ロシアの新型コロナワクチンに効果 英誌が論文
(更新)

【ロンドン=佐竹実】英医学誌ランセットは4日、ロシアによる新型コロナウイルスワクチンの初期的な臨床試験(治験)で、抗体をつくる効果を確認したとする論文を発表した。ロシア政府は世界に先駆け、8月に自国産のワクチンを承認した。中国と同様、新興国に提供することで影響力を強める思惑がある。
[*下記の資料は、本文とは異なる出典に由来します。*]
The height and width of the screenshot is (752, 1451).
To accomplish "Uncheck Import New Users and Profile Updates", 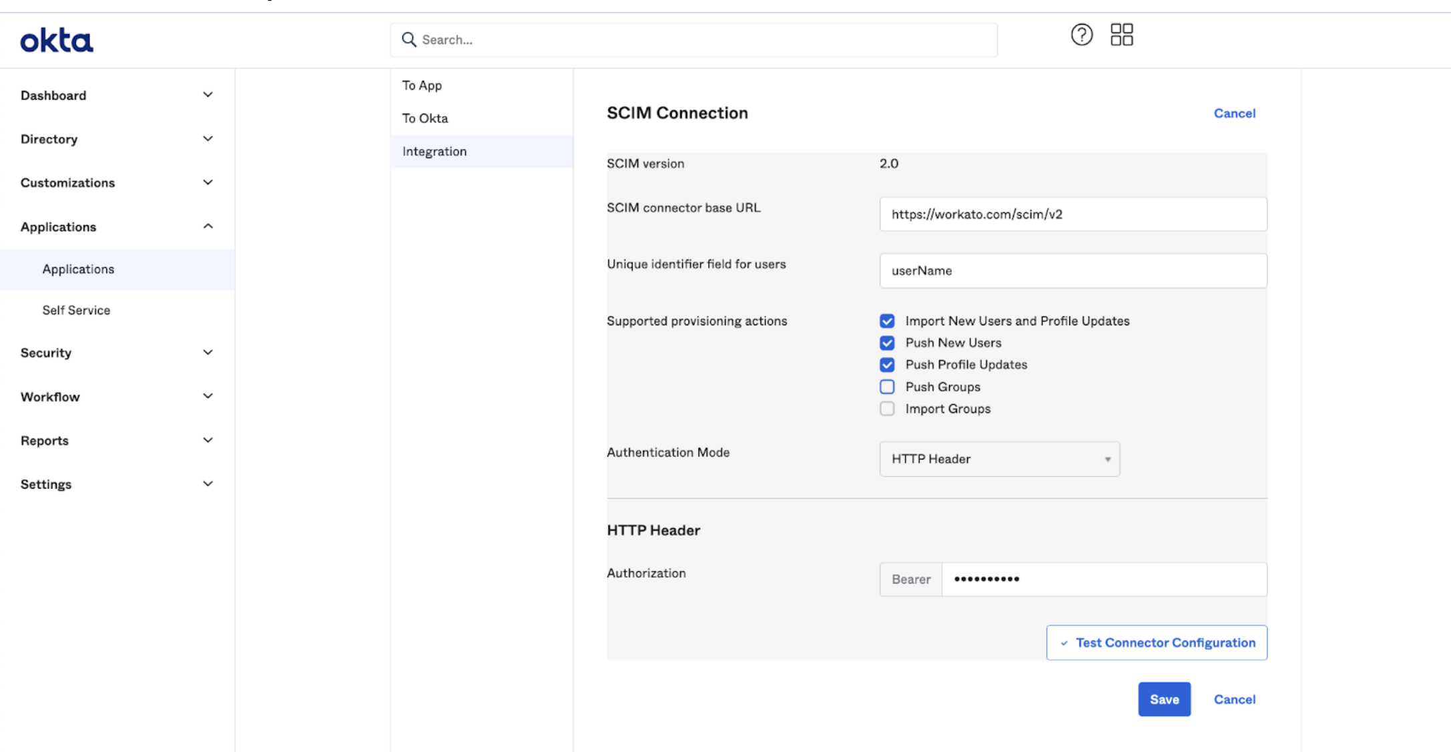I will pos(886,321).
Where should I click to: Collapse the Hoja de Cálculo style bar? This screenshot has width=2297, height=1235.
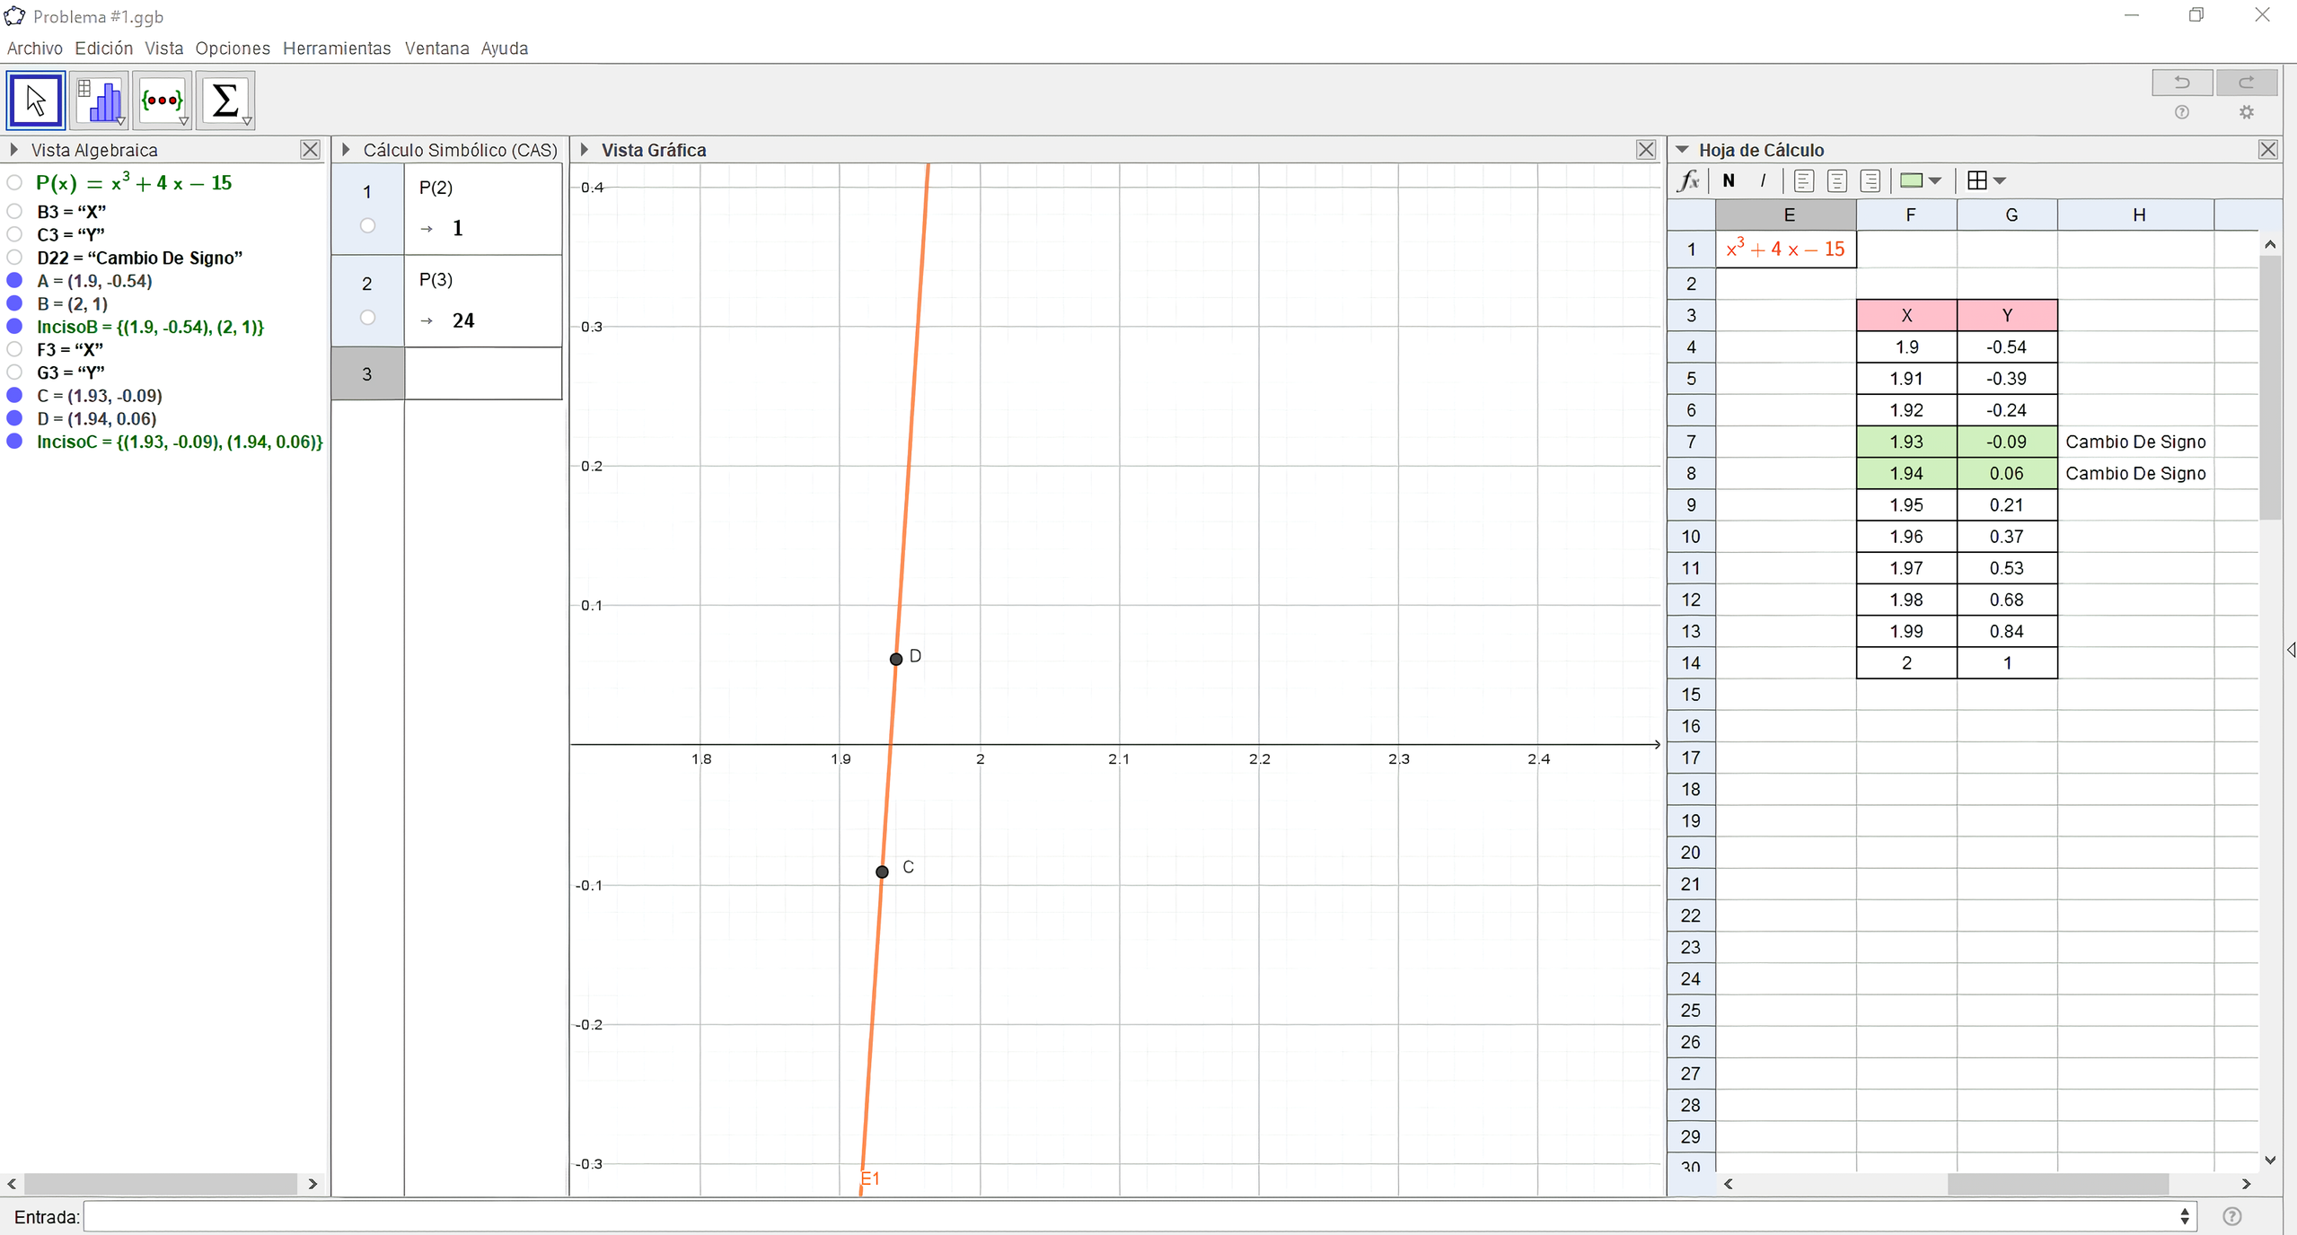point(1682,150)
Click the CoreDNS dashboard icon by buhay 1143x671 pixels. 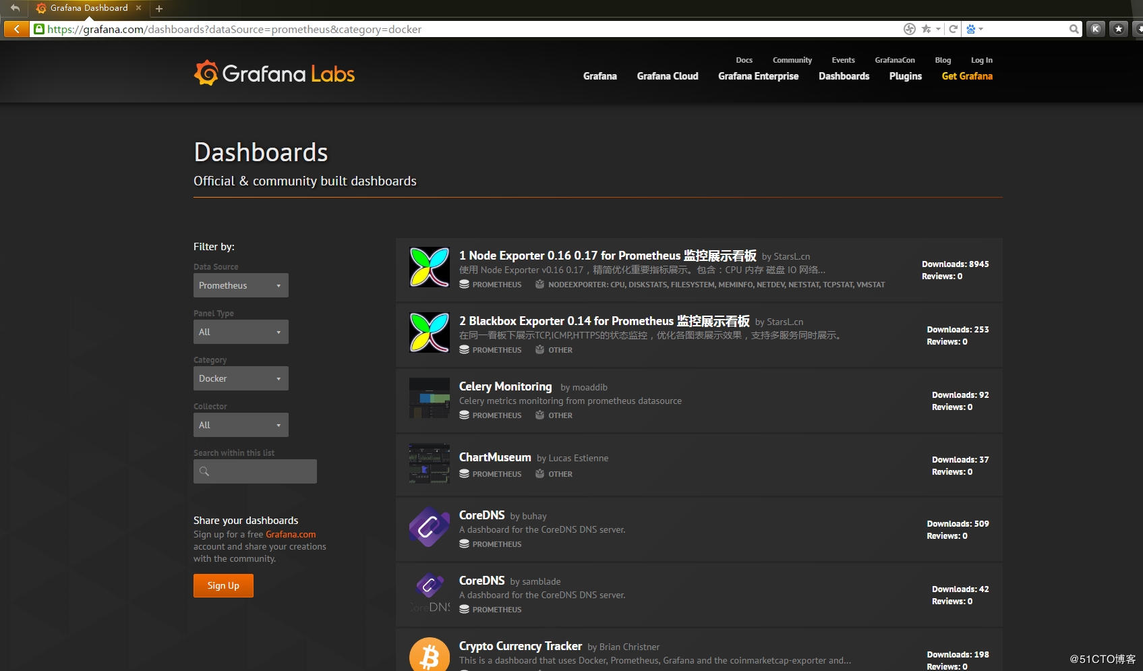(x=429, y=527)
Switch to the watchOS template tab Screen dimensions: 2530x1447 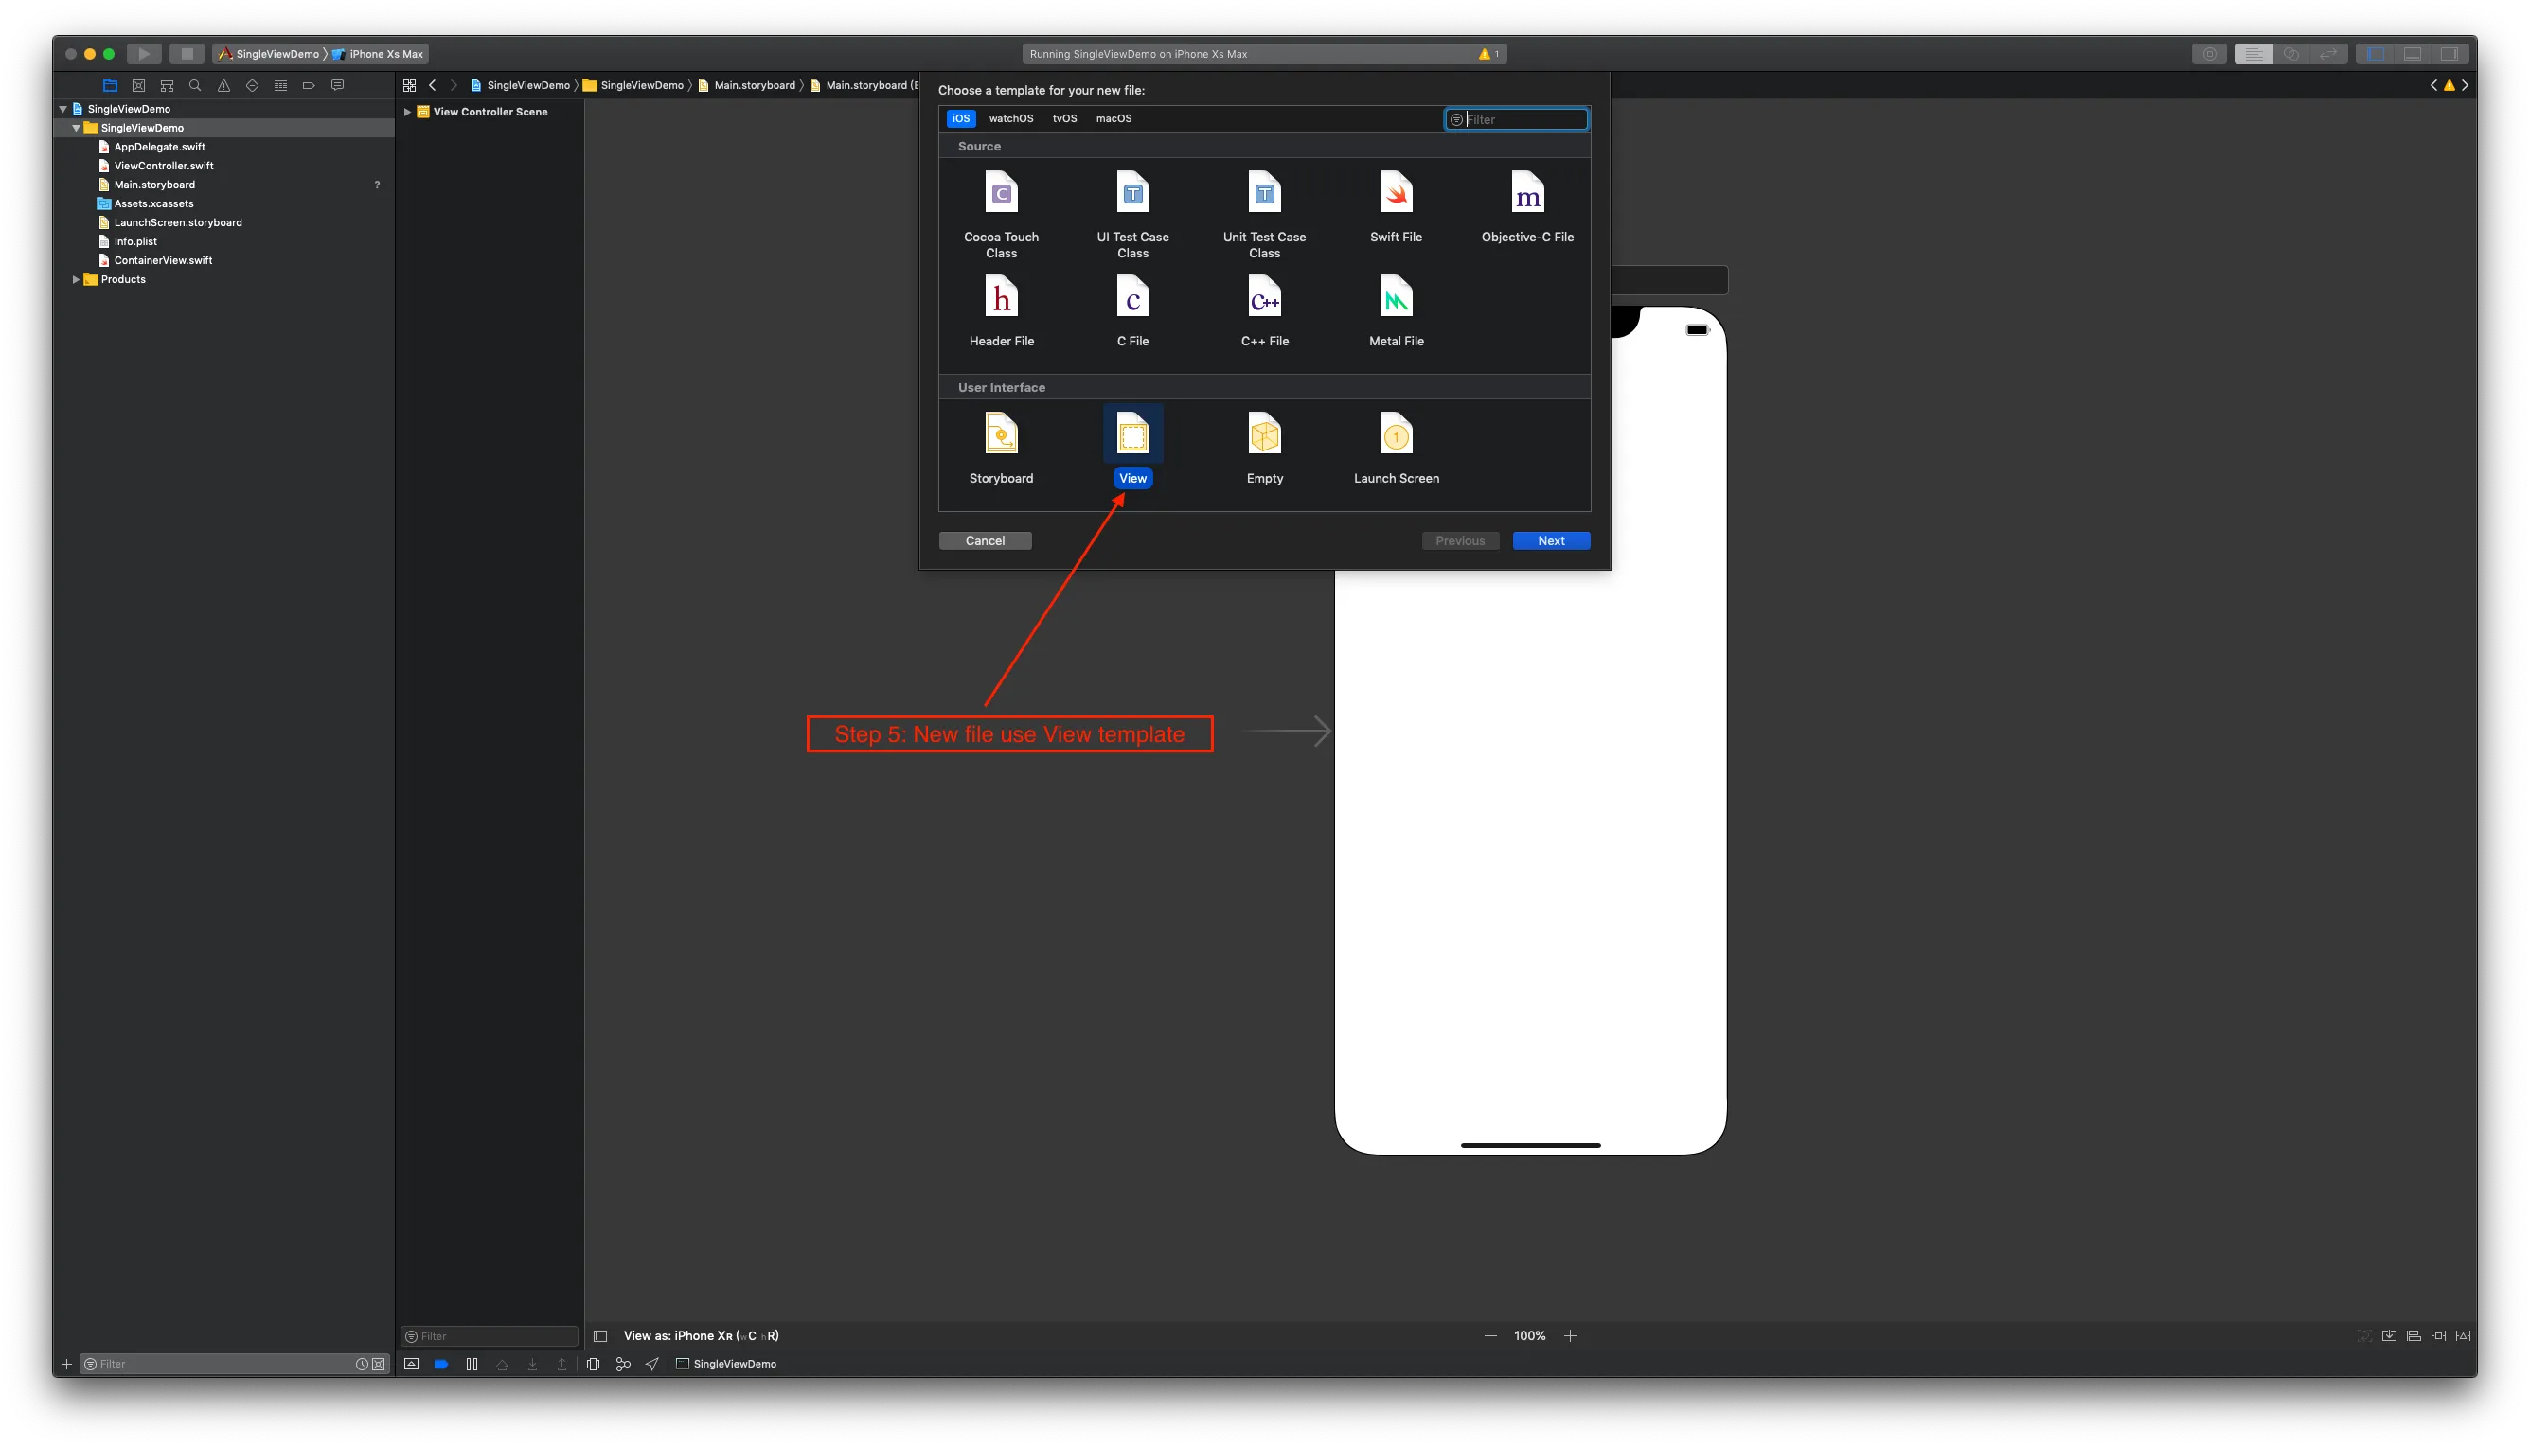coord(1011,118)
今回の治験は、ロシアの2つの病院で6月から8月にかけて行った。健康な男女18~60歳の76人に対してワクチンを投与したところ、全ての人の体内に抗体を作ることが確認された。深刻な副反応などは見られなかった。論文は「ワクチンは強い免疫反応を誘発するが、効果を確認するためにはさらなる調査が必要だ」としている。
ロシアはモスクワの国立ガマレヤ疫学・微生物学研究所が国防省と開発したワクチンについて、旧ソ連が米国に先駆けて打ち上げに成功した人工衛星にちなみ「スプートニクV」と名付けた。治験を終える前に承認したこともあり、安全性への疑問が出ていた。
世界ではワクチンの開発競争が進む。効果や安全性は確立されていないが、新型コロナ対策が限られる中で各国が期待を強めている。ロシア産ワクチンについては、これまでに20カ国以上が興味を示している。フィリピンは10月から治験を始める計画で、費用はロシアが負担する。